Consider a real massive vector field with lagrangian density
$$\begin{align}\mathcal{L}&=-\frac{1}{4}(\partial_\mu A_\nu-\partial_\nu A_\mu)(\partial^\mu A^\nu-\partial^\nu A^\mu)+\frac{1}{2}m^2 A^\mu A_\mu\\&=-\frac{1}{2}(\partial_\mu A_\nu-\partial_\nu A_\mu)\partial^\mu A^\nu+\frac{1}{2}m^2 A^\mu A_\mu.\tag{1}\end{align}$$
Under a local gauge transformation $A_\mu\longrightarrow A_\mu+\partial_\mu f$ the lagrangian density is not invariant
$$\begin{align}\mathcal{L}\longrightarrow&~\mathcal{L}+\frac{1}{2}m^2\left(2A^\mu+\partial^\mu f\right)\partial_\mu f\\=&\,\mathcal{L}-\frac{1}{2}m^2f\left(2\partial_\mu A^\mu+\square f\right)\end{align}\tag{2}$$
unless we take an $f$ that satisfies $$\square f=-2\partial_\mu A^\mu\tag{3}.$$
Equations of motion for the vector field are
$$(\square+m^2) A^\mu-\partial^\mu\partial_\nu A^\nu=0,\tag{4}$$ and taking its divergence $\partial_\mu$ we obtain $$\partial_\mu A^\mu=0\tag{5}.$$
This identity is the Lorenz gauge, but it is satisfied automatically. Then, from $(3),$ $A_\mu\longrightarrow A_\mu+\partial_\mu f$ is a symmetry of the theory as long as $\square f=0$. Can this be considered a kind of "partial" or "reduced" gauge symmetry?

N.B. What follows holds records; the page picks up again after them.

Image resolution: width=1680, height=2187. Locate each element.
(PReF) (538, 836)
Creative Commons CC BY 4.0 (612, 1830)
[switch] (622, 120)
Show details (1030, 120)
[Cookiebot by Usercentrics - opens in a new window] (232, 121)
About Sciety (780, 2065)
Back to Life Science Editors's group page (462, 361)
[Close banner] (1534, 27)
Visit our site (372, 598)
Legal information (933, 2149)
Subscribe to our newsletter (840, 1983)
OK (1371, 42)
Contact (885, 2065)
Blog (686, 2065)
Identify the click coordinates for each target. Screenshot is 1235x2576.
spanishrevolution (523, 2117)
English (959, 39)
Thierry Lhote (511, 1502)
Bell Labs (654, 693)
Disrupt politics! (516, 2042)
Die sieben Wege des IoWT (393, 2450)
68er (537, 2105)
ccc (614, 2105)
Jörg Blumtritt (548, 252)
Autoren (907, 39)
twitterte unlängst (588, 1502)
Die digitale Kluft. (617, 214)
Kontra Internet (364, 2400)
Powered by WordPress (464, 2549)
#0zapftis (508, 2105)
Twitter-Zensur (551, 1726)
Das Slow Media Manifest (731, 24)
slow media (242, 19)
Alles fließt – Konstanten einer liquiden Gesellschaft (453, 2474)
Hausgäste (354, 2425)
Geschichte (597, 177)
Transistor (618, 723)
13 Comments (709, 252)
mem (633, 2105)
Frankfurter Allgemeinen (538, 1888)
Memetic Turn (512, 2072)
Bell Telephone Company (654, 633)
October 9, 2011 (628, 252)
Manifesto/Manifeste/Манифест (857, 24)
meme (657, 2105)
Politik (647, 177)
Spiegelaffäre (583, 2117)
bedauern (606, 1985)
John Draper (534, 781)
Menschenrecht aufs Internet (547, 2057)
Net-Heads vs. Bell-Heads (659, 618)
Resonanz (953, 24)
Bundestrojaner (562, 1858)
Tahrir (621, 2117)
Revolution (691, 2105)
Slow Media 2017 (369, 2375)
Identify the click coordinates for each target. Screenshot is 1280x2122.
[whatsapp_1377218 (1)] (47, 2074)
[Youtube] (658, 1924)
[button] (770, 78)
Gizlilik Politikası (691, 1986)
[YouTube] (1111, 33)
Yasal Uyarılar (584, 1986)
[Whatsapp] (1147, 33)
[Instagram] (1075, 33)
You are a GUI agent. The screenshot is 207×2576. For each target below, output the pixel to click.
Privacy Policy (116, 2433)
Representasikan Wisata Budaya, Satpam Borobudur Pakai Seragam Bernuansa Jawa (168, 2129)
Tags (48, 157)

Edit: I realized one thing.
With $(5)$, the eom $(4)$ becomes $$(\square+m^2)A_\mu=0,\tag{6}$$ but this equation is not invariant under the transformation $A_\mu\longrightarrow A_\mu+\partial_\mu f$ even if $\square f=0$. Why is this equation not invariant but the lagrangian density is?